Modèle de dialogue social, le pays, et en particulier la province du Québec, évite à tout prix les conflits sociaux grâce à la médiation ou une négociation en amont.
« Au Canada, la paix sociale est la règle. Les manifestations des camionneurs à Ottawa, il y a un an, ont été une exception… », confie à Entreprise & Carrières David Gray, professeur de sciences économiques à l’université d’Ottawa. En effet, la négociation est d’ordinaire de mise entre patronat et syndicats, note le professeur. Et les conflits sont souvent réglés en amont ou avec un médiateur. L’objectif ? Éviter à tout prix des grèves coûteuses, tant pour les entreprises que pour les centrales syndicales. Car le dialogue social passe essentiellement par ces dernières et l’État n’intervient que dans des cas exceptionnels.
Les Canadiens se souviennent de la grande grève des étudiants de 2012, le « printemps érable », et les plus anciens, celles, terribles, des mineurs, dans les années 1950 et 1960, mais les conflits sont rares aujourd’hui. « Du début des années 1980 jusqu’au milieu des années 2000, le nombre d’heures non travaillées en raison de grèves et de lock-out a généralement suivi une tendance à la baisse », précise Statistique Canada. Ainsi, en 1981, le nombre d’heures non travaillées en raison de conflits sociaux était de 160 pour 1 000 employés. En 2021, il n’était plus que de 10,5 pour le secteur public et de 9,7 pour le privé. Pour ce qui est de la province du Québec, le ministère du Travail relève que de 350 en 1981, le nombre de conflits a fondu à 36 en 2021. Et un seul s’éternise actuellement : celui des caissiers de la Société québécoise du cannabis, une entreprise publique, en grève depuis près de dix mois. Embauchés à un salaire de 17 dollars canadiens de l’heure, soit un quart de plus que le salaire minimum, les fonctionnaires de la marijuana plaident pour être payés au moins 20 dollars de l’heure. Le gouvernement de la province demeure totalement sourd aux doléances et les négociations sont au point mort.

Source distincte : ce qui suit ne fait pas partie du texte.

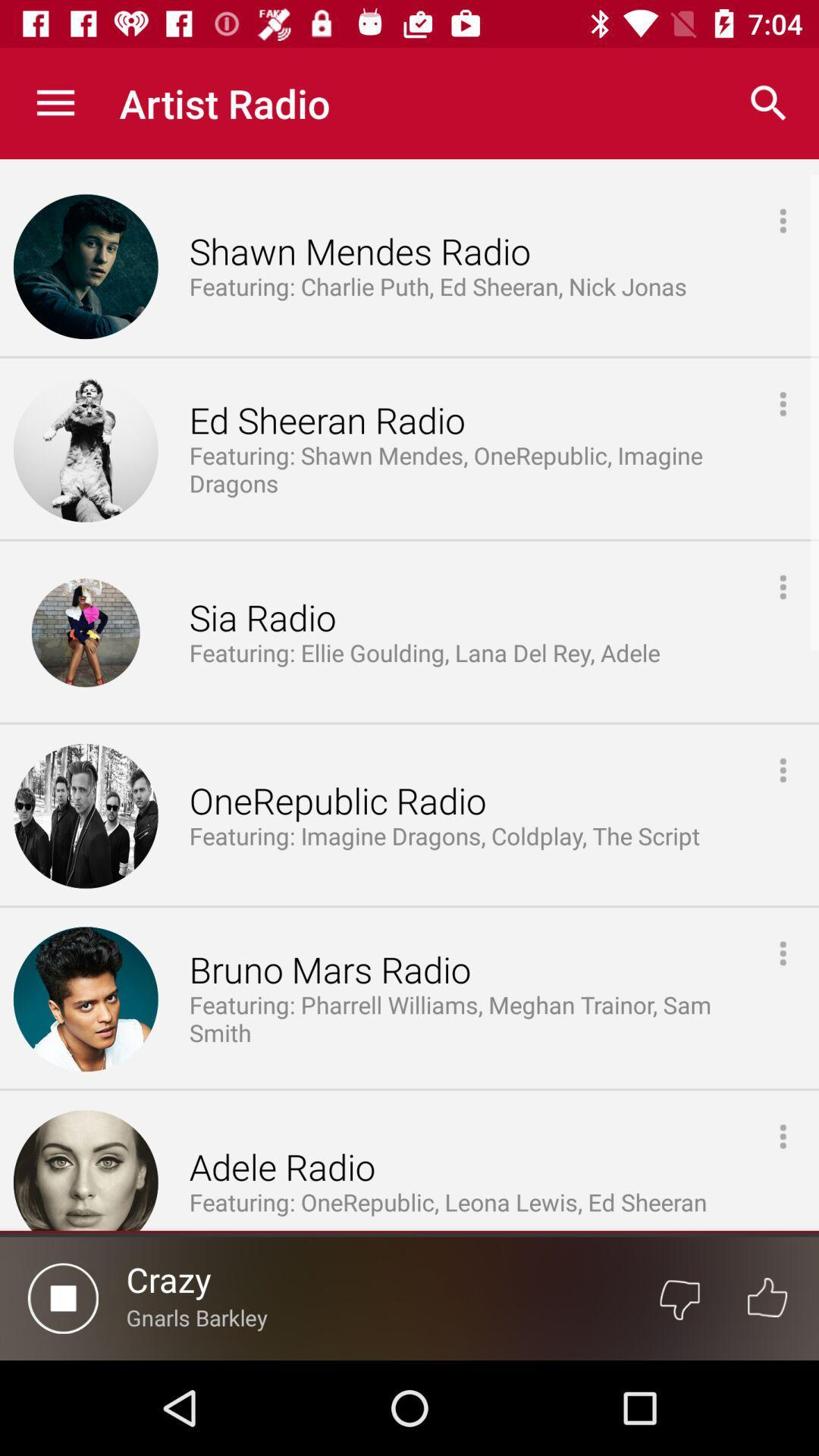  I want to click on the thumbs_down icon, so click(679, 1298).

De manière générale, si patronat et syndicats parviennent souvent à un accord avant d’aller jusqu’à la grève, c’est que, en particulier dans la Belle Province, les syndicats ont une puissance de feu inégalée. Le Québec affiche en effet des taux records de syndicalisation, principalement chez les femmes et les 25-54 ans, avec une moyenne, tous âges confondus, de près de 40 % de syndiqués en 2020, essentiellement dans les grands établissements publics et, dans une moindre mesure, dans le privé. Plus qu’à l’échelle nationale, donc, puisque le taux de syndicalisation est de 30 % (contre environ 10 % en France…). Le nombre de syndiqués aurait même augmenté pendant la pandémie, notamment chez les jeunes, même si les dernières statistiques sont encore mal connues.
Le système est bien rodé. Après une consultation des salariés pour décider d’une syndicalisation au sein d’une organisation, si 50 % (plus un) d’entre eux se déclarent en faveur de l’adhésion, alors tous les salariés doivent payer leur cotisation syndicale, prélevée à la source sur la feuille de paie. Le syndicat accrédité est reconnu comme l’interlocuteur unique pour négocier avec l’employeur. Et grâce aux cotisations, les dix syndicats québécois, dominés par deux centrales, la Confédération des syndicats nationaux et la Fédération des travailleurs du Québec, ont accumulé des milliards de dollars de trésor de guerre. Autant dire qu’ils pourraient, s’ils le voulaient, tenir une grève pendant longtemps – même s’ils préfèrent conserver les fonds… De quoi, en tout cas, profiter d’un pouvoir de négociation sans pareil.
En outre, les syndicats canadiens sont peu « politisés ». Ils négocient essentiellement des hausses de salaires pour leurs adhérents au sein d’une entreprise ou d’une branche – ainsi, dans la santé publique, ils ont réussi à faire passer le salaire des médecins généralistes de 205 000 dollars en 2008 à 324 000 dollars en 2021 – sans chercher à améliorer le sort d’autres travailleurs ailleurs, du fait du système de cotisation.
Reste que la toute-puissance des syndicats dérange parfois les habitants de la Belle Province et, surtout, elle crée des jalousies. Les non-syndiqués parlent des « syndiqués » avec à la fois une pointe de mépris, d’envie et d’agacement. Les conflits sociaux français, eux, font sourire les Canadiens, sauf lorsqu’ils se trouvent en vacances en France. David Gray conclut ainsi : « Je suis francophile, sauf lorsqu’il y a des grèves de la SNCF ».